When you’re trying to dry your home out, you want to run the humidifiers to get that humidity down below 30%, preferably in the 20% range. You’re trying to reduce the risk that mold is going to grow after that water damage is done. Keeping humidity low can be very helpful as a mold preventative.  Ultra fine HEPA air filters are also great at capturing mold spores. These can also come with UV light attachments to capture and kill the spores.

5. Avoid High Mold Foods:

There are many different foods that you may be eating which are considered to be high-mold foods. The most common of the high-mold foods are the grains. In the US, we don’t really have any kind of mold or mycotoxin restriction on foods. Therefore, many of our grains are very high sources of mold toxins. If you’re mycotoxin-sensitive, avoiding these mold-heavy foods can be a very important strategy.

Coffee is also a high-mold food. The way coffee is grown and stored can produce mold. Any food that is stored for long periods of time before being processed, can produce mold. When you’re picking up your produce, make sure that you’re inspecting it for obvious visible signs of excessive mold. Sometimes there is a tiny bit growing on part of it that you didn’t pick up on, and that can become a problem. Store your produce in the refrigerator to help reduce mold growth on it.

6. Supplements to Aid in Detoxification:

***It is imperative that you understand that supplements to support your natural detoxification process are ineffective unless you first address the mold issue.

That being said there are some supplements that can help support detoxification from mold. One of them is Vitamin C, which helps with bile formation. One of the ways that we bind mold toxins is through bile. Bile can help bind mold toxins, mycotoxins in the intestine and excrete them out.

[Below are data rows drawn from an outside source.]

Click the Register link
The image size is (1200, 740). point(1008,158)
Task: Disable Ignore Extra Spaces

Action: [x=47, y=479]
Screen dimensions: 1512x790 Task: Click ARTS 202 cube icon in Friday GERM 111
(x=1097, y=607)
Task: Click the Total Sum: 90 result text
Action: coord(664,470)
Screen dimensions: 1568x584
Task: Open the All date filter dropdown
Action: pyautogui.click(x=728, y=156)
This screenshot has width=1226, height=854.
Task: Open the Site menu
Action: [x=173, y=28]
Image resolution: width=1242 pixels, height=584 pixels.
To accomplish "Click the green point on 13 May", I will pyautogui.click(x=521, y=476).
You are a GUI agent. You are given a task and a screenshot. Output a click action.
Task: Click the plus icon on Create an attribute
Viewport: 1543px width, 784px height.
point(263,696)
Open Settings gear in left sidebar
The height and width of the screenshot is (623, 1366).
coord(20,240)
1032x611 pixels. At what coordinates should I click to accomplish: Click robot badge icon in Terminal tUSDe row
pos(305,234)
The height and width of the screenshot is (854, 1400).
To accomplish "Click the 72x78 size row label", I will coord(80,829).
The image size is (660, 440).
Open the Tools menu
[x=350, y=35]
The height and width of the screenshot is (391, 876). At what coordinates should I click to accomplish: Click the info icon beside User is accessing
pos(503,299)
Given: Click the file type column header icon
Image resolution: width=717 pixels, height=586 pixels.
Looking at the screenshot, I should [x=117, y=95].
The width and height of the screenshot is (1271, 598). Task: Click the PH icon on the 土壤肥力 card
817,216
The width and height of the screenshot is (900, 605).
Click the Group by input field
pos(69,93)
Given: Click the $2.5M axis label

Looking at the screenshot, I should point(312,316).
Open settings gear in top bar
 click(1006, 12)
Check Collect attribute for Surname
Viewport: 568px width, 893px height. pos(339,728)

Another supplement that works well is quercetin. Quercetin is a compound found in number of different plants. Quercetin is anti-inflammatory, and helps to detoxify and mitigate a number of the inflammatory symptoms of mold toxicity.

One of my favorite supplements is activated charcoal. Activated carbon can be a great binder, and can help mitigate excessive mold coming in. Another binder known as EDTA, works extremely well. Not only does it work as a chelating agent to bind mycotoxins,  it actually has been shown to be antibacterial and anti-fungal. EDTA can work extremely well in situations where chronic mold exposure is a problem.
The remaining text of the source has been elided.